We normally need to assume in a very small space. But actually, although it looks like a very small space, like very drastic kind of... The formulations can have very small changes in this formulation within this space can cause very drastic behavior in terms of performance. We designed a mixture design, in this sketch based on a [inaudible 00:09:50] filling designs with constraints, as you can see, in which it gives us a good distribution of the data points around the experimental space. The data was model. The data that we are collecting is some kind of property related with the performance that you can see, and the data was model.

We have now a model of how different formulations are giving us different performance properties. At the same time, we also have a model for the carbon footprint, the kilograms of CO₂ equivalent produced by kilogram of formulation taking into account the carbon footprint of each individual ingredient. We are going to visualize each of these models in a ternary plot. If we start with the carbon footprint, for example, we can see here I've done a zoom over the experimental space. The experimental space is in white. You can see here through the contour lines in red how the carbon footprint increases is going towards the left.

If we want to minimize the carbon footprint of this formulation of this product, we need to go… Moving towards the right in this direction. We also have… If we look at the model of the performance predictor, then you can see how the model is more complex, and you can see how the values move between 20 and 60. You can see how there is the 20, the 30. We do have as well the areas for the 40 on the dotted lines. If we want to have a performance property of 40, then we need to work there.

We also have the 50. If we want to work around 50, we need formulations that are around this area, and we also have a sweet spot of 60. Say we are looking at maximizing this property, then we need to choose formulations that are within these spaces, especially we will be then interested in this area for the formulations.

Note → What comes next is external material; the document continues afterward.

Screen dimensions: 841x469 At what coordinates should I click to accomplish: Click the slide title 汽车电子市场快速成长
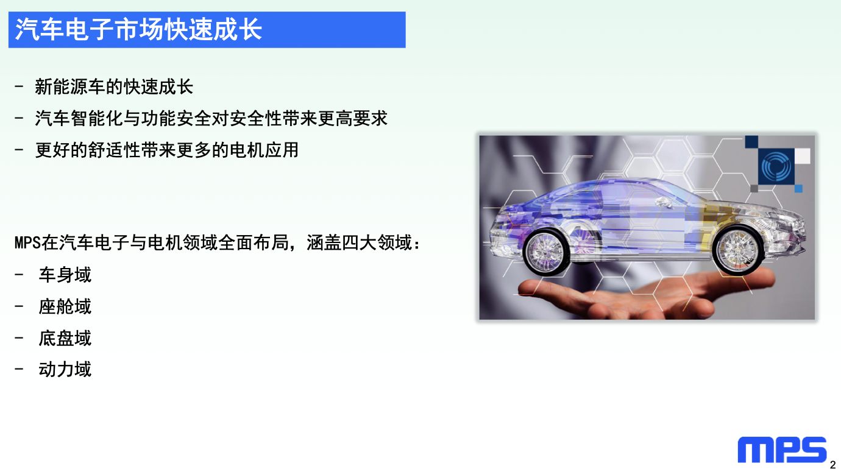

If we look at it all together, then we have the contour lines for the performance property in red and the carbon footprint in blue. By seeing it all together, it allows us to choose then formulations in which we could be as closer within the area of interest to maximize the performance property, but also trying to minimize the carbon footprint.

We will probably choose a formulation that is in the right side of this area to be as closer as possible to lower values of carbon footprint. This is obviously just visually, and the visualization gets more complicated when you have more components. But anyway, you can do all through the Mixture Profiler, but you can also use other tools in JMP as the Prediction Profiler or the Design Space Profiler to help you to optimize the system, taking into account different outputs as it is in this case with the performance, but also with the carbon footprint, and find a solution that could compromise between the two aspects that we are looking into.

We are looking into a formulation of a product. In summary, the importance… There is a high importance of providing tools to a scientist to be able to consider sustainability and early stage research. If not, these decisions are very difficult to be made. JMP and with the sign of experiments and the profilers have proved for us a very useful tool for the scientists to be able to optimize the performance, the sustainability, and other many aspects we can consider in a product or a formulation, such as could be the cost, for example, in a simultaneous way to obtain the best solution all over. This is all for us. Thank you very much for your attention.